[Reading text — start]

KH-10/MOL (model) [Smithsonian]

The MOL (Manned Orbiting Laboratory), also known as KH-10 (Keyhole-10) or Dorian, was a crewed reconnaisance platform developed by the USAF and prime contractor Douglas Aircraft Company in the late 1960ies.

The crew was to be launched and to return in a Gemini-B capsule, which was launched attached to the MOL.

MOL would support up to 40 days of military reconnaissance using the large optics KH-10 Dorian imaging system and SIGINT payloads. For later missions, also a side-looking radar payload was planned.

Two uncrewed test flights on Titan-3M boosters were planned for 1970 and 1971 with crewed flight to begin in 1972 at a rate of one per year.

MOL was cancelled in 1969.

[Reading text — finish]
[Information shown — start]

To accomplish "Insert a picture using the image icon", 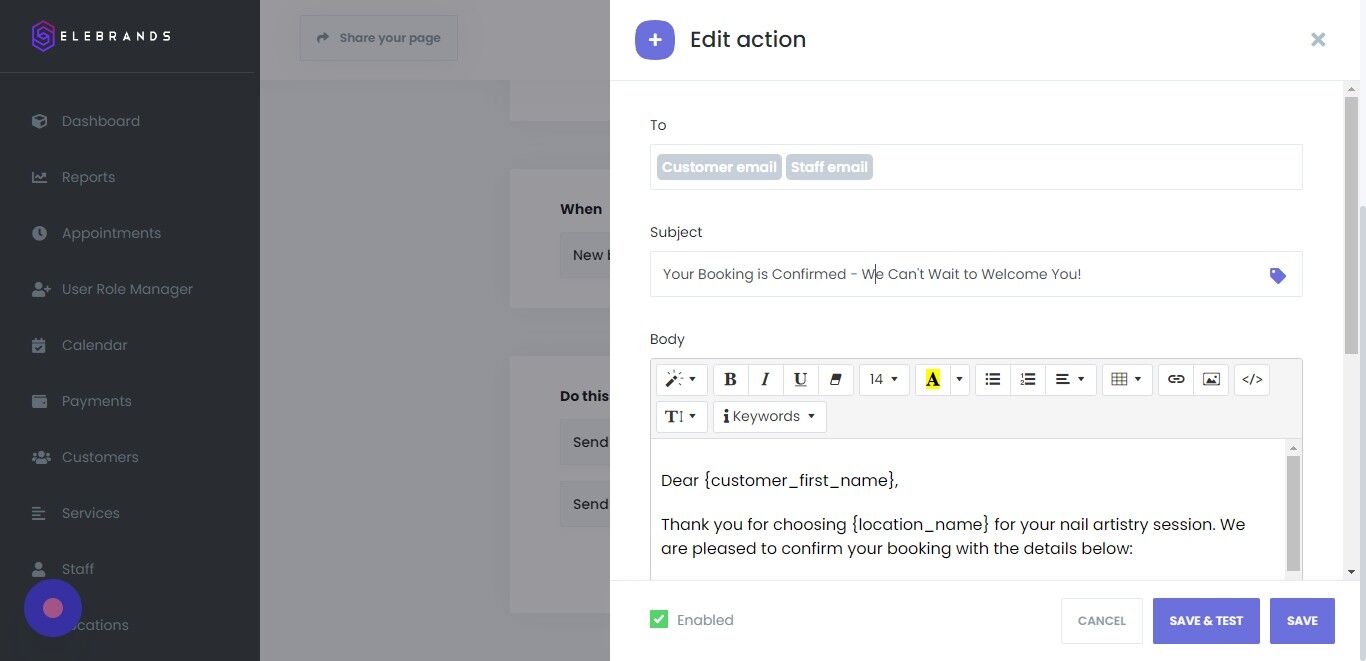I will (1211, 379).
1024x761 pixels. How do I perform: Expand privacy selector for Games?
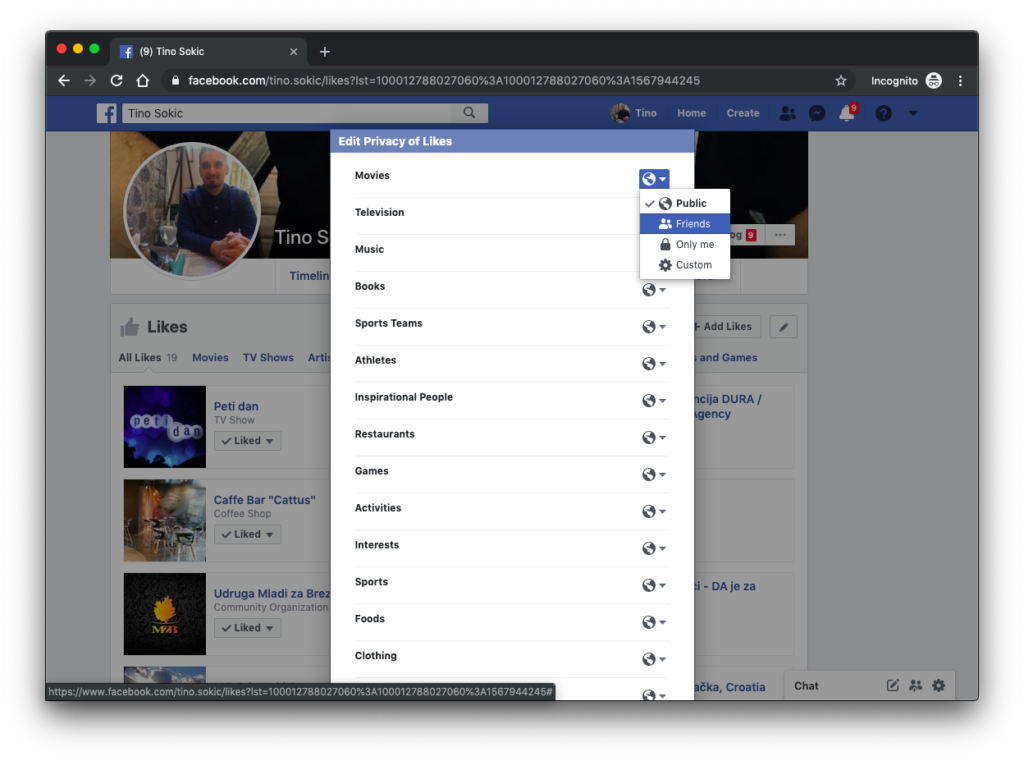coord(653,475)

[Information shown — finish]

◆ **Prompt A**:
Answer these from the text about the Manned Orbiting Laboratory:
(i) What capsule was the crew to launch and return in?
(ii) For up to how many days would MOL support military reconnaissance?
(iii) In what year was MOL cancelled?
◆ **Prompt B**:
Write the next part of the text about the Manned Orbiting Laboratory, picking up after its last sentence.

◆ **Response A**:
(i) A Gemini-B capsule
(ii) Up to 40 days
(iii) 1969

◆ **Response B**:
The Donkey SIGINT payload originally planned for MOL was transferred to the Multigroup 2/Setter 1B/Donkey SIGINT satellite and was launched in 1967.

When KH-10 was cancelled in 1969, the uncrewed electro-optical KH-11 Kennen satellite succeded it.

Nation: USA
Type / Application: Crewed Reconnaissance, photo, SIGINT
Operator: US Air Force (USAF)
Contractors: Douglas Aircraft Company (prime); Perkin-Elmer (cameras)
Equipment: KH-10 camera
Configuration:
Propulsion: ?
Power:
Lifetime: 40 days
Mass:
Orbit: 160 km × 260 km, 96.4° (typical)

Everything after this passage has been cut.